--- Data to use Enclosed Below ---

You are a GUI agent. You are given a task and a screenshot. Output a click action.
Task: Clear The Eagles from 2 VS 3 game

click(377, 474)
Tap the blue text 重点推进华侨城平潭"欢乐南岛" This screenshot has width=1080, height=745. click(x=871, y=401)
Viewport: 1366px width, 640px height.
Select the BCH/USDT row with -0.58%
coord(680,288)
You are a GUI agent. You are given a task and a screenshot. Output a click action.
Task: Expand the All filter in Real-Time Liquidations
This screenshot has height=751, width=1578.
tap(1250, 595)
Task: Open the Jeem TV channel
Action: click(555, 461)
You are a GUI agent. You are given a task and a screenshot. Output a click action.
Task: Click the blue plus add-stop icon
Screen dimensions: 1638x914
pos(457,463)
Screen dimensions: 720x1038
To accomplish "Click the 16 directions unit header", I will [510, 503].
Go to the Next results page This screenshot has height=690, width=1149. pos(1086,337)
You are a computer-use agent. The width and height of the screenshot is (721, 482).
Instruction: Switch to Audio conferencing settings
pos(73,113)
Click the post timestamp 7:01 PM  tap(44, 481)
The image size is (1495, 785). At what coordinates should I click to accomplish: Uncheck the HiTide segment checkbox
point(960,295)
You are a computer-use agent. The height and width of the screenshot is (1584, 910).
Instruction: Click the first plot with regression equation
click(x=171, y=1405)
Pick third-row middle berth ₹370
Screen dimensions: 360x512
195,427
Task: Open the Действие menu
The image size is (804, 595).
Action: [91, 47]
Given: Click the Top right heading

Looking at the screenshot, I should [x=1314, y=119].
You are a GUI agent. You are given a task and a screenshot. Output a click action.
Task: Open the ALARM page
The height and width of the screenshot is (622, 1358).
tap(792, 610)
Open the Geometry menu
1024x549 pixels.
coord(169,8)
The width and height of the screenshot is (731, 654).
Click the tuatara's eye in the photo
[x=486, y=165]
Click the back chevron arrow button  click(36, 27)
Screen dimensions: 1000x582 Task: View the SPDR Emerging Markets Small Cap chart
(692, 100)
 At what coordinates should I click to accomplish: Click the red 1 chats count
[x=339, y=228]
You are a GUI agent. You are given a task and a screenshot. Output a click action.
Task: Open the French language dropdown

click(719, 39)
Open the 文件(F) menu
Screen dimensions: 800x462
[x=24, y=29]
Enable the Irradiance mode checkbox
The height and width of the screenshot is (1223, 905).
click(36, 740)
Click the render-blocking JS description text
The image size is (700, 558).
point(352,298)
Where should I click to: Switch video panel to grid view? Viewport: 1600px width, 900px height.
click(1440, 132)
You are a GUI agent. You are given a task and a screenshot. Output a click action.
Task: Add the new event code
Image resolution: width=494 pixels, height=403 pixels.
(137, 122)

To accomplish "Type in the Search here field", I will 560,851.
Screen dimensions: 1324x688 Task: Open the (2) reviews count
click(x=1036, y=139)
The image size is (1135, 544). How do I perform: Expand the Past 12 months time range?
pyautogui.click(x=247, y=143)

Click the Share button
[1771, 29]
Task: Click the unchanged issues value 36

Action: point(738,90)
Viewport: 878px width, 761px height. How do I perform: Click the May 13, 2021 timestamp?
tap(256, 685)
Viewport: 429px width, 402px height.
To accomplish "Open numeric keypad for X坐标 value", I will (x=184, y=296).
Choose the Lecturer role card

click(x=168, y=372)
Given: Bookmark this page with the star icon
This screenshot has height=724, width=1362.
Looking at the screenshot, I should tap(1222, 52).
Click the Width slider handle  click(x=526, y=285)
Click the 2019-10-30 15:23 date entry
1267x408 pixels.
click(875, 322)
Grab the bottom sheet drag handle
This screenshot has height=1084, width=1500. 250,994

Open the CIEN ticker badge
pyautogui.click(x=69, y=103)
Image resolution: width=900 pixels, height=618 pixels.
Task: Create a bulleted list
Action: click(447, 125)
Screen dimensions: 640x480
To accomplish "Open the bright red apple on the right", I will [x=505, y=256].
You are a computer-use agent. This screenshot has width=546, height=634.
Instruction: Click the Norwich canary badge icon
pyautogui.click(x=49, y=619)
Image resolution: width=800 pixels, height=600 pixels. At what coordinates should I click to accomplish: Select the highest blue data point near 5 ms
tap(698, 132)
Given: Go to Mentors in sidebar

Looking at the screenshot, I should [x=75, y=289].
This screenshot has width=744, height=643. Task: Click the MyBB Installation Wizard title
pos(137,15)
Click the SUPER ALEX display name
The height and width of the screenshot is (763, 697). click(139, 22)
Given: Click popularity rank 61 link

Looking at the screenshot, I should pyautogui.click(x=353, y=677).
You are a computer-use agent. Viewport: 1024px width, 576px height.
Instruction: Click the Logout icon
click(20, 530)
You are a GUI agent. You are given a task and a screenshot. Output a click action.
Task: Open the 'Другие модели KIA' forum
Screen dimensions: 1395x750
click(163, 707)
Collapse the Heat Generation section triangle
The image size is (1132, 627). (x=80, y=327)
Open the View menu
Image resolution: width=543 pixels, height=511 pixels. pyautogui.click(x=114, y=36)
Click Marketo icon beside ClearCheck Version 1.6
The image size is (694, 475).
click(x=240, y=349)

--- End of Enclosed Data to use ---

- Your assignment -
Would it be possible to reproduce all the entries exactly as they appear above?

- Answer box -
You are a GUI agent. You are given a task and a screenshot. Output a click action.
Task: Clear The Eagles from 2 VS 3 game

click(377, 474)
Tap the blue text 重点推进华侨城平潭"欢乐南岛" This screenshot has width=1080, height=745. click(x=871, y=401)
Viewport: 1366px width, 640px height.
Select the BCH/USDT row with -0.58%
coord(680,288)
You are a GUI agent. You are given a task and a screenshot. Output a click action.
Task: Expand the All filter in Real-Time Liquidations
This screenshot has height=751, width=1578.
tap(1250, 595)
Task: Open the Jeem TV channel
Action: click(555, 461)
You are a GUI agent. You are given a task and a screenshot. Output a click action.
Task: Click the blue plus add-stop icon
Screen dimensions: 1638x914
pos(457,463)
Screen dimensions: 720x1038
To accomplish "Click the 16 directions unit header", I will [510, 503].
Go to the Next results page This screenshot has height=690, width=1149. pos(1086,337)
You are a computer-use agent. The width and height of the screenshot is (721, 482).
Instruction: Switch to Audio conferencing settings
pos(73,113)
Click the post timestamp 7:01 PM  tap(44, 481)
The image size is (1495, 785). At what coordinates should I click to accomplish: Uncheck the HiTide segment checkbox
point(960,295)
You are a computer-use agent. The height and width of the screenshot is (1584, 910).
Instruction: Click the first plot with regression equation
click(x=171, y=1405)
Pick third-row middle berth ₹370
Screen dimensions: 360x512
195,427
Task: Open the Действие menu
The image size is (804, 595).
Action: [91, 47]
Given: Click the Top right heading

Looking at the screenshot, I should [x=1314, y=119].
You are a GUI agent. You are given a task and a screenshot. Output a click action.
Task: Open the ALARM page
The height and width of the screenshot is (622, 1358).
tap(792, 610)
Open the Geometry menu
1024x549 pixels.
coord(169,8)
The width and height of the screenshot is (731, 654).
Click the tuatara's eye in the photo
[x=486, y=165]
Click the back chevron arrow button  click(36, 27)
Screen dimensions: 1000x582 Task: View the SPDR Emerging Markets Small Cap chart
(692, 100)
 At what coordinates should I click to accomplish: Click the red 1 chats count
[x=339, y=228]
You are a GUI agent. You are given a task and a screenshot. Output a click action.
Task: Open the French language dropdown

click(719, 39)
Open the 文件(F) menu
Screen dimensions: 800x462
[x=24, y=29]
Enable the Irradiance mode checkbox
The height and width of the screenshot is (1223, 905).
click(36, 740)
Click the render-blocking JS description text
The image size is (700, 558).
point(352,298)
Where should I click to: Switch video panel to grid view? Viewport: 1600px width, 900px height.
click(1440, 132)
You are a GUI agent. You are given a task and a screenshot. Output a click action.
Task: Add the new event code
Image resolution: width=494 pixels, height=403 pixels.
(137, 122)

To accomplish "Type in the Search here field", I will 560,851.
Screen dimensions: 1324x688 Task: Open the (2) reviews count
click(x=1036, y=139)
The image size is (1135, 544). How do I perform: Expand the Past 12 months time range?
pyautogui.click(x=247, y=143)

Click the Share button
[1771, 29]
Task: Click the unchanged issues value 36

Action: point(738,90)
Viewport: 878px width, 761px height. How do I perform: Click the May 13, 2021 timestamp?
tap(256, 685)
Viewport: 429px width, 402px height.
To accomplish "Open numeric keypad for X坐标 value", I will (x=184, y=296).
Choose the Lecturer role card

click(x=168, y=372)
Given: Bookmark this page with the star icon
This screenshot has height=724, width=1362.
Looking at the screenshot, I should tap(1222, 52).
Click the Width slider handle  click(x=526, y=285)
Click the 2019-10-30 15:23 date entry
1267x408 pixels.
click(875, 322)
Grab the bottom sheet drag handle
This screenshot has height=1084, width=1500. 250,994

Open the CIEN ticker badge
pyautogui.click(x=69, y=103)
Image resolution: width=900 pixels, height=618 pixels.
Task: Create a bulleted list
Action: click(447, 125)
Screen dimensions: 640x480
To accomplish "Open the bright red apple on the right", I will [x=505, y=256].
You are a computer-use agent. This screenshot has width=546, height=634.
Instruction: Click the Norwich canary badge icon
pyautogui.click(x=49, y=619)
Image resolution: width=800 pixels, height=600 pixels. At what coordinates should I click to accomplish: Select the highest blue data point near 5 ms
tap(698, 132)
Given: Go to Mentors in sidebar

Looking at the screenshot, I should [x=75, y=289].
This screenshot has width=744, height=643. Task: Click the MyBB Installation Wizard title
pos(137,15)
Click the SUPER ALEX display name
The height and width of the screenshot is (763, 697). click(139, 22)
Given: Click popularity rank 61 link

Looking at the screenshot, I should pyautogui.click(x=353, y=677).
You are a computer-use agent. Viewport: 1024px width, 576px height.
Instruction: Click the Logout icon
click(20, 530)
You are a GUI agent. You are given a task and a screenshot. Output a click action.
Task: Open the 'Другие модели KIA' forum
Screen dimensions: 1395x750
click(163, 707)
Collapse the Heat Generation section triangle
The image size is (1132, 627). (x=80, y=327)
Open the View menu
Image resolution: width=543 pixels, height=511 pixels. pyautogui.click(x=114, y=36)
Click Marketo icon beside ClearCheck Version 1.6
The image size is (694, 475).
click(x=240, y=349)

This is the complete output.